Collected data entries:

* * * * *

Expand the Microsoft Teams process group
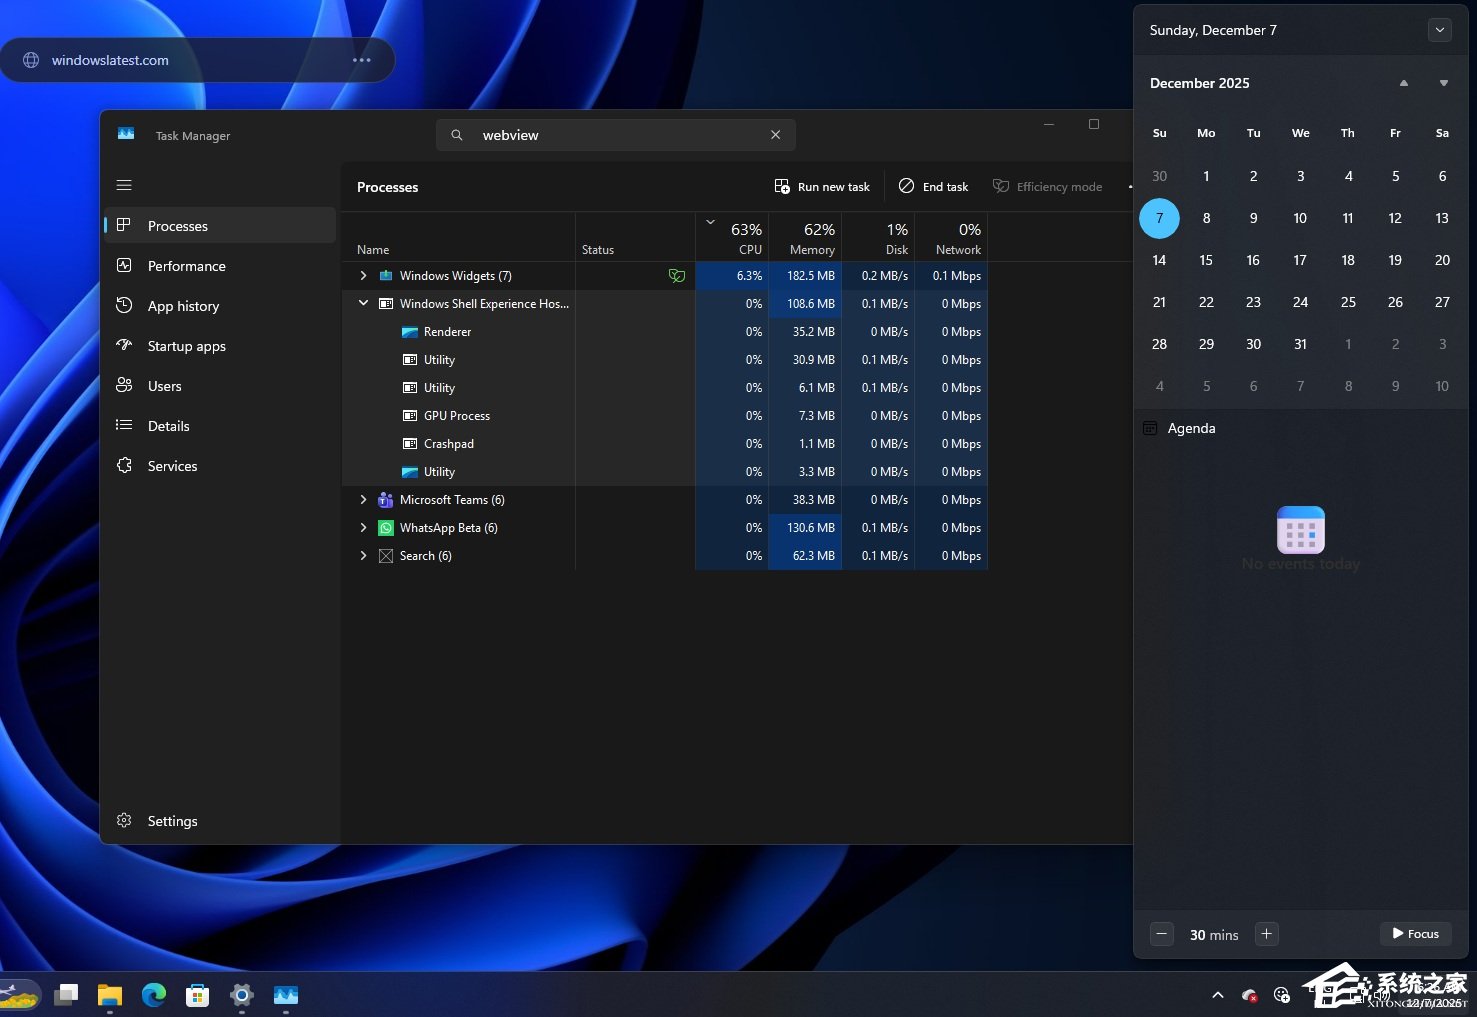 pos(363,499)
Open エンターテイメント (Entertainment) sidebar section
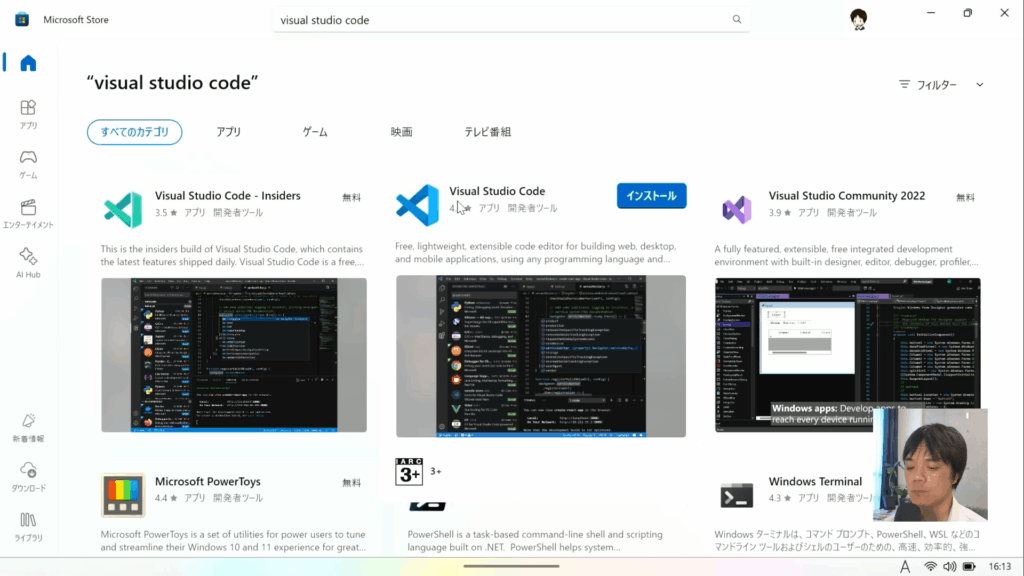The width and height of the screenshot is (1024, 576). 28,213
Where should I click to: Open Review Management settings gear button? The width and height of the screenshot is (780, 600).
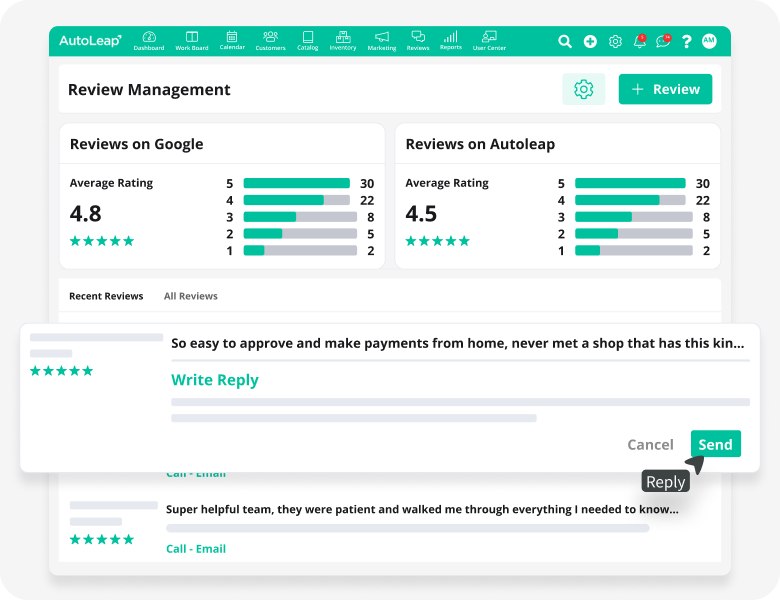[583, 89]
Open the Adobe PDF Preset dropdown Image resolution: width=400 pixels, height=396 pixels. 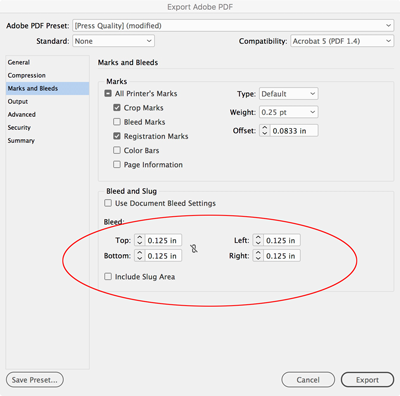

* * * * *

**The task**
An exact copy of all the records, free of pictures, is the expected answer.

**The completed task**
Expand the Microsoft Teams process group
 pos(363,499)
Open エンターテイメント (Entertainment) sidebar section
The width and height of the screenshot is (1024, 576). 28,213
Where should I click to: Open Review Management settings gear button? The width and height of the screenshot is (780, 600).
[583, 89]
Open the Adobe PDF Preset dropdown Image resolution: width=400 pixels, height=396 pixels. 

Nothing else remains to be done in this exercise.